▶ **WORK ITEM**: The response must consist of every line of the listing, reproduced verbatim.

▶ **PROVIDED INFORMATION**:

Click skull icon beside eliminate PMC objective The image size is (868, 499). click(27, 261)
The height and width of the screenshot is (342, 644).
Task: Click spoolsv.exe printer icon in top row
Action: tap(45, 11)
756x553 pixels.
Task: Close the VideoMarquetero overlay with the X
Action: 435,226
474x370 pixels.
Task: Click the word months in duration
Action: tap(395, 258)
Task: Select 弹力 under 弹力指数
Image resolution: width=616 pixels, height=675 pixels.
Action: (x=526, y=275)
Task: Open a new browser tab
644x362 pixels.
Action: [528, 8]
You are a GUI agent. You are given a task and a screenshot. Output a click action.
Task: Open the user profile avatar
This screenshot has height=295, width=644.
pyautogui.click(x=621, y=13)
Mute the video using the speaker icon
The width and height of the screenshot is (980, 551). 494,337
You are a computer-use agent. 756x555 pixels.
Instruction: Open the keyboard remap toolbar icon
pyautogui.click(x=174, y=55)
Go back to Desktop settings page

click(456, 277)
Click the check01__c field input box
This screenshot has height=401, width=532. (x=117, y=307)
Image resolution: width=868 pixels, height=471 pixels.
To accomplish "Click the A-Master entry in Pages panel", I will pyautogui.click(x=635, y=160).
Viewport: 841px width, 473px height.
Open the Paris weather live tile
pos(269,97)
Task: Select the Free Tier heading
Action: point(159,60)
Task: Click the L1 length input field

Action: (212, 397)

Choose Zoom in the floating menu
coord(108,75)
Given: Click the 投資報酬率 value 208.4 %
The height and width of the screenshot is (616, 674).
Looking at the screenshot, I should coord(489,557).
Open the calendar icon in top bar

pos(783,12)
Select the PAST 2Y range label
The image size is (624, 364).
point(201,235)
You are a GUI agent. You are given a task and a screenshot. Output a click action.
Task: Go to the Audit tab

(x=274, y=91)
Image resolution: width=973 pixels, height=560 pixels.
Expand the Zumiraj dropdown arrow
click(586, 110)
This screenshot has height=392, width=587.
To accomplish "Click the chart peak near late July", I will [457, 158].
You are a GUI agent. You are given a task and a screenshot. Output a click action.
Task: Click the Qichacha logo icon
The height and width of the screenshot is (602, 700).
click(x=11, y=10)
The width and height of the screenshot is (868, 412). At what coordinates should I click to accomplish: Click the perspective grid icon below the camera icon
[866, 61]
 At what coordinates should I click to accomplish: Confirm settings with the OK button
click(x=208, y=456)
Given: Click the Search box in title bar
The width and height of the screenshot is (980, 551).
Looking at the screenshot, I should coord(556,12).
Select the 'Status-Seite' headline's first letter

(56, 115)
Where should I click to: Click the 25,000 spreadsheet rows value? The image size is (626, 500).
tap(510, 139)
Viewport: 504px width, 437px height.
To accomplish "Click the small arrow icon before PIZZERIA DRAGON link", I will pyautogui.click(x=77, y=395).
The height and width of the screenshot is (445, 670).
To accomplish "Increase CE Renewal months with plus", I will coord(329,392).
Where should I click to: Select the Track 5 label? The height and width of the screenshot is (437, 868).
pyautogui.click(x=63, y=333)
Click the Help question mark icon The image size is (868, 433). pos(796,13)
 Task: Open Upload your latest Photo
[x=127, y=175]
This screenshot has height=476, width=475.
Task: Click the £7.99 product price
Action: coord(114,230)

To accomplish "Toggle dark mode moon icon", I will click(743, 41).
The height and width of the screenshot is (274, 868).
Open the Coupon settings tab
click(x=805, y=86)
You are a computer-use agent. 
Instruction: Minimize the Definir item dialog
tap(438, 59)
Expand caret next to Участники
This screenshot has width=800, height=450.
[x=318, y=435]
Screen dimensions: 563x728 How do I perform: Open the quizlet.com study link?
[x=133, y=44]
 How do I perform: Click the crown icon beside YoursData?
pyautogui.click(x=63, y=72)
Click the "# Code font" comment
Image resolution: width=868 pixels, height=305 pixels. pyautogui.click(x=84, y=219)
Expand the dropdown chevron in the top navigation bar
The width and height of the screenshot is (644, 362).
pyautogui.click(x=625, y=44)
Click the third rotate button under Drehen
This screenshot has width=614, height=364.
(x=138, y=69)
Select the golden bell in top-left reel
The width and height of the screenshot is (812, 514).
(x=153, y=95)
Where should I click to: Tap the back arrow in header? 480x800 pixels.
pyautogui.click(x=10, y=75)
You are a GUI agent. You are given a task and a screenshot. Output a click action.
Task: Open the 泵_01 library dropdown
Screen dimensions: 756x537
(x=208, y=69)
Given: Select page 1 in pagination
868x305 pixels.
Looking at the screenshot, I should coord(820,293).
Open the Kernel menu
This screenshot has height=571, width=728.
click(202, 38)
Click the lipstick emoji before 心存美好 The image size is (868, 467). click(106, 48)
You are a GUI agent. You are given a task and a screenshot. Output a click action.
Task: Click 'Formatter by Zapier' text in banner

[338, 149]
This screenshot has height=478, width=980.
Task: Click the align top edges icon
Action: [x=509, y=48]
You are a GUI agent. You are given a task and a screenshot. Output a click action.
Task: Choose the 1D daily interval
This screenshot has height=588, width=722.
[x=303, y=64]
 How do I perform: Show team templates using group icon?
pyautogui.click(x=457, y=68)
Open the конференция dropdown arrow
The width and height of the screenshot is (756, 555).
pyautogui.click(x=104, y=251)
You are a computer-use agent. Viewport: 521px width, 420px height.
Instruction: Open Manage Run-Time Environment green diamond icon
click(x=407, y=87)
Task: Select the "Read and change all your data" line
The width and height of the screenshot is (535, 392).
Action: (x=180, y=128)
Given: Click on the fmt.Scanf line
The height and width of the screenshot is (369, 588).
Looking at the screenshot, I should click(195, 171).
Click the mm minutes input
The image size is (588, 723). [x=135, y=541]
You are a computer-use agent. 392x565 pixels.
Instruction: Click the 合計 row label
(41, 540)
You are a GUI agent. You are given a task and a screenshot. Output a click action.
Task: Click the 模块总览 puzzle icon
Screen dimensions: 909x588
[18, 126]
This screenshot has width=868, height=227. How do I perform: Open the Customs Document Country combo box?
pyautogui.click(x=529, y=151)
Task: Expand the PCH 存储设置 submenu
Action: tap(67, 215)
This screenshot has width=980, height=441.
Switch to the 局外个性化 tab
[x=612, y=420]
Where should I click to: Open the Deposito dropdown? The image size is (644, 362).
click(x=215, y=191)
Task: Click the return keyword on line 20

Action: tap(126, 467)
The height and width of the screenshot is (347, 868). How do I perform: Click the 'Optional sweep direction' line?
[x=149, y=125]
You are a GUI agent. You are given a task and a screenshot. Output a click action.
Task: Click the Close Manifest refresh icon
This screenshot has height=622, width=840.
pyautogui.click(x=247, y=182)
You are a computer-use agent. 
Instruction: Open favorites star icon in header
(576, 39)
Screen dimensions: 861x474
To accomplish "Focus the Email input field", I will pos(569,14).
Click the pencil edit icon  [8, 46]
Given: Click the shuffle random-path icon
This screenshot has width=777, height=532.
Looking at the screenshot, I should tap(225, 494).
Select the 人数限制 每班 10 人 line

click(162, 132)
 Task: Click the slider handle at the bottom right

▶ **YOUR SOLUTION**:
Click skull icon beside eliminate PMC objective The image size is (868, 499). click(27, 261)
The height and width of the screenshot is (342, 644).
Task: Click spoolsv.exe printer icon in top row
Action: tap(45, 11)
756x553 pixels.
Task: Close the VideoMarquetero overlay with the X
Action: 435,226
474x370 pixels.
Task: Click the word months in duration
Action: tap(395, 258)
Task: Select 弹力 under 弹力指数
Image resolution: width=616 pixels, height=675 pixels.
Action: (x=526, y=275)
Task: Open a new browser tab
644x362 pixels.
Action: [528, 8]
You are a GUI agent. You are given a task and a screenshot. Output a click action.
Task: Open the user profile avatar
This screenshot has height=295, width=644.
pyautogui.click(x=621, y=13)
Mute the video using the speaker icon
The width and height of the screenshot is (980, 551). 494,337
You are a computer-use agent. 756x555 pixels.
Instruction: Open the keyboard remap toolbar icon
pyautogui.click(x=174, y=55)
Go back to Desktop settings page

click(456, 277)
Click the check01__c field input box
This screenshot has height=401, width=532. (x=117, y=307)
Image resolution: width=868 pixels, height=471 pixels.
To accomplish "Click the A-Master entry in Pages panel", I will pyautogui.click(x=635, y=160).
Viewport: 841px width, 473px height.
Open the Paris weather live tile
pos(269,97)
Task: Select the Free Tier heading
Action: point(159,60)
Task: Click the L1 length input field

Action: (212, 397)

Choose Zoom in the floating menu
coord(108,75)
Given: Click the 投資報酬率 value 208.4 %
The height and width of the screenshot is (616, 674).
Looking at the screenshot, I should coord(489,557).
Open the calendar icon in top bar

pos(783,12)
Select the PAST 2Y range label
The image size is (624, 364).
point(201,235)
You are a GUI agent. You are given a task and a screenshot. Output a click action.
Task: Go to the Audit tab

(x=274, y=91)
Image resolution: width=973 pixels, height=560 pixels.
Expand the Zumiraj dropdown arrow
click(586, 110)
This screenshot has height=392, width=587.
To accomplish "Click the chart peak near late July", I will [457, 158].
You are a GUI agent. You are given a task and a screenshot. Output a click action.
Task: Click the Qichacha logo icon
The height and width of the screenshot is (602, 700).
click(x=11, y=10)
The width and height of the screenshot is (868, 412). At what coordinates should I click to accomplish: Click the perspective grid icon below the camera icon
[866, 61]
 At what coordinates should I click to accomplish: Confirm settings with the OK button
click(x=208, y=456)
Given: Click the Search box in title bar
The width and height of the screenshot is (980, 551).
Looking at the screenshot, I should coord(556,12).
Select the 'Status-Seite' headline's first letter

(56, 115)
Where should I click to: Click the 25,000 spreadsheet rows value? The image size is (626, 500).
tap(510, 139)
Viewport: 504px width, 437px height.
To accomplish "Click the small arrow icon before PIZZERIA DRAGON link", I will pyautogui.click(x=77, y=395).
The height and width of the screenshot is (445, 670).
To accomplish "Increase CE Renewal months with plus", I will coord(329,392).
Where should I click to: Select the Track 5 label? The height and width of the screenshot is (437, 868).
pyautogui.click(x=63, y=333)
Click the Help question mark icon The image size is (868, 433). pos(796,13)
 Task: Open Upload your latest Photo
[x=127, y=175]
This screenshot has height=476, width=475.
Task: Click the £7.99 product price
Action: coord(114,230)

To accomplish "Toggle dark mode moon icon", I will click(743, 41).
The height and width of the screenshot is (274, 868).
Open the Coupon settings tab
click(x=805, y=86)
You are a computer-use agent. 
Instruction: Minimize the Definir item dialog
tap(438, 59)
Expand caret next to Участники
This screenshot has width=800, height=450.
[x=318, y=435]
Screen dimensions: 563x728 How do I perform: Open the quizlet.com study link?
[x=133, y=44]
 How do I perform: Click the crown icon beside YoursData?
pyautogui.click(x=63, y=72)
Click the "# Code font" comment
Image resolution: width=868 pixels, height=305 pixels. pyautogui.click(x=84, y=219)
Expand the dropdown chevron in the top navigation bar
The width and height of the screenshot is (644, 362).
pyautogui.click(x=625, y=44)
Click the third rotate button under Drehen
This screenshot has width=614, height=364.
(x=138, y=69)
Select the golden bell in top-left reel
The width and height of the screenshot is (812, 514).
(x=153, y=95)
Where should I click to: Tap the back arrow in header? 480x800 pixels.
pyautogui.click(x=10, y=75)
You are a GUI agent. You are given a task and a screenshot. Output a click action.
Task: Open the 泵_01 library dropdown
Screen dimensions: 756x537
(x=208, y=69)
Given: Select page 1 in pagination
868x305 pixels.
Looking at the screenshot, I should coord(820,293).
Open the Kernel menu
This screenshot has height=571, width=728.
click(202, 38)
Click the lipstick emoji before 心存美好 The image size is (868, 467). click(106, 48)
You are a GUI agent. You are given a task and a screenshot. Output a click action.
Task: Click 'Formatter by Zapier' text in banner

[338, 149]
This screenshot has height=478, width=980.
Task: Click the align top edges icon
Action: [x=509, y=48]
You are a GUI agent. You are given a task and a screenshot. Output a click action.
Task: Choose the 1D daily interval
This screenshot has height=588, width=722.
[x=303, y=64]
 How do I perform: Show team templates using group icon?
pyautogui.click(x=457, y=68)
Open the конференция dropdown arrow
The width and height of the screenshot is (756, 555).
pyautogui.click(x=104, y=251)
You are a computer-use agent. Viewport: 521px width, 420px height.
Instruction: Open Manage Run-Time Environment green diamond icon
click(x=407, y=87)
Task: Select the "Read and change all your data" line
The width and height of the screenshot is (535, 392).
Action: (x=180, y=128)
Given: Click on the fmt.Scanf line
The height and width of the screenshot is (369, 588).
Looking at the screenshot, I should click(195, 171).
Click the mm minutes input
The image size is (588, 723). [x=135, y=541]
You are a computer-use agent. 392x565 pixels.
Instruction: Click the 合計 row label
(41, 540)
You are a GUI agent. You are given a task and a screenshot. Output a click action.
Task: Click the 模块总览 puzzle icon
Screen dimensions: 909x588
[18, 126]
This screenshot has width=868, height=227. How do I perform: Open the Customs Document Country combo box?
pyautogui.click(x=529, y=151)
Task: Expand the PCH 存储设置 submenu
Action: tap(67, 215)
This screenshot has width=980, height=441.
Switch to the 局外个性化 tab
[x=612, y=420]
Where should I click to: Open the Deposito dropdown? The image size is (644, 362).
click(x=215, y=191)
Task: Click the return keyword on line 20

Action: tap(126, 467)
The height and width of the screenshot is (347, 868). How do I perform: Click the 'Optional sweep direction' line?
[x=149, y=125]
You are a GUI agent. You are given a task and a screenshot. Output a click action.
Task: Click the Close Manifest refresh icon
This screenshot has height=622, width=840.
pyautogui.click(x=247, y=182)
You are a computer-use agent. 
Instruction: Open favorites star icon in header
(576, 39)
Screen dimensions: 861x474
To accomplish "Focus the Email input field", I will pos(569,14).
Click the pencil edit icon  [8, 46]
Given: Click the shuffle random-path icon
This screenshot has width=777, height=532.
Looking at the screenshot, I should tap(225, 494).
Select the 人数限制 每班 10 人 line

click(162, 132)
 Task: Click the slider handle at the bottom right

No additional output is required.